Kleinstunternehmen sind Unternehmen, die weniger als 10 Mitarbeiter beschäftigen und einen Jahresumsatz oder eine Jahresbilanzsumme von maximal zwei Millionen Euro erzielen (Artikel 2, Nr. 17 BFSG).
Aber Achtung: Für Kleinstunternehmen, die Produkte herstellen, gilt diese Ausnahmeregelung nicht.
Beispiel „Friseur“
Zur Verdeutlichung zitiere ich ein Beispiel des Bundesministeriums für Arbeit und Soziales aus den Leitlinien für die Anwendung des Barrierefreiheitsstärkungsgesetzes:
„Das Friseurgeschäft Musterhaare betreibt ein Geschäft mit mehr als 10 Mitarbeitern und einem Jahresumsatz von mehr als 2 Millionen Euro.

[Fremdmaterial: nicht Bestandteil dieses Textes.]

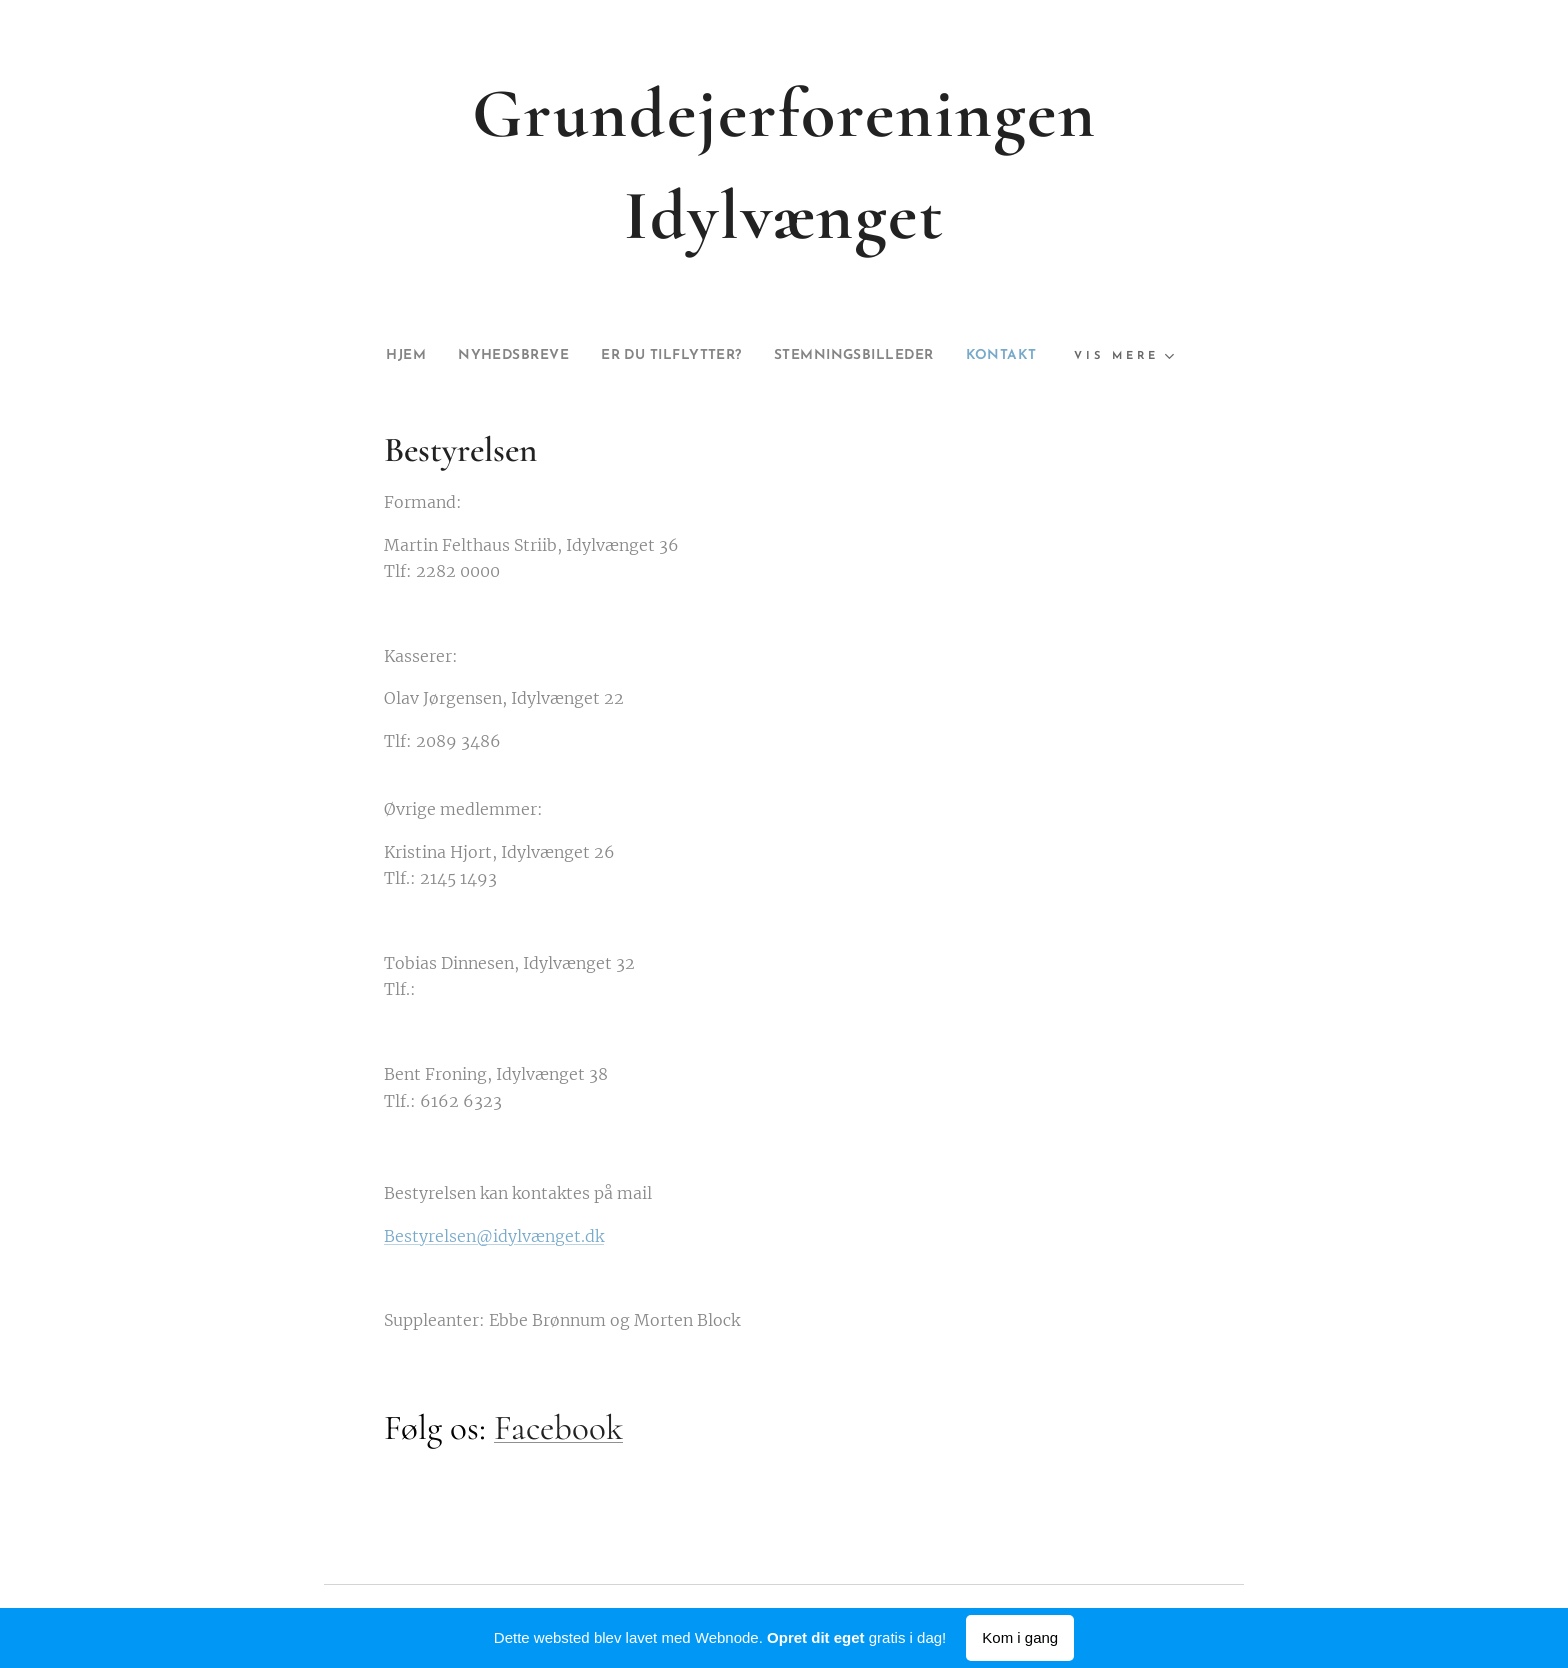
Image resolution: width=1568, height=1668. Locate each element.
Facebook (558, 1428)
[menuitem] (371, 356)
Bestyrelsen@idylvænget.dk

Es handelt sich bei dem Unternehmen demnach nicht um ein Kleinstunternehmen im Sinne des § 2 Nummer 17 BFSG. Auf der Webseite des Unternehmens können die Kunden Termine buchen und Haarpflegeprodukte kaufen. In § 1 Absatz 2 werden Haarpflegeprodukte nicht genannt, in § 1 Absatz 3 wird die Friseurdienstleistung nicht erfasst. Dennoch muss das Unternehmen Musterhaare die Barrierefreiheitsanforderungen beachten. Denn es betreibt über die Webseite sogenannte „Dienstleistungen im elektronischen Geschäftsverkehr“… Hierunter fallen sowohl der Verkauf der Haarpflegeprodukte (e-Commerce) als auch die Buchung der Termine. Die gesamte Webseite inklusive Check-out ist nach den Vorschriften des BFSG barrierefrei zu gestalten.“
Ein weiteres Beispiel:
Ein Friseur (mit einer „normalen“ Website ohne Online-Shop) mit weniger als 10 Mitarbeitern und einem Jahresumsatz von weniger als zwei Millionen Euro bietet seinen Kunden die Möglichkeit, direkt auf seiner Website die Termine zu buchen. Da der Friseur als Kleinstunternehmen gilt, muss die Website nicht barrierefrei sein.
Beispiel „Zahnarzt“:
Nehmen wir an, ein Zahnarzt hat mehr als 10 Mitarbeiter und einen Jahresumsatz von mehr als zwei Millionen Euro. Auf der Website befindet sich ein Tool zur Terminbuchung. Infolgedessen muss die gesamte Website des Zahnarztes laut BFSG barrierefrei gestaltet sein.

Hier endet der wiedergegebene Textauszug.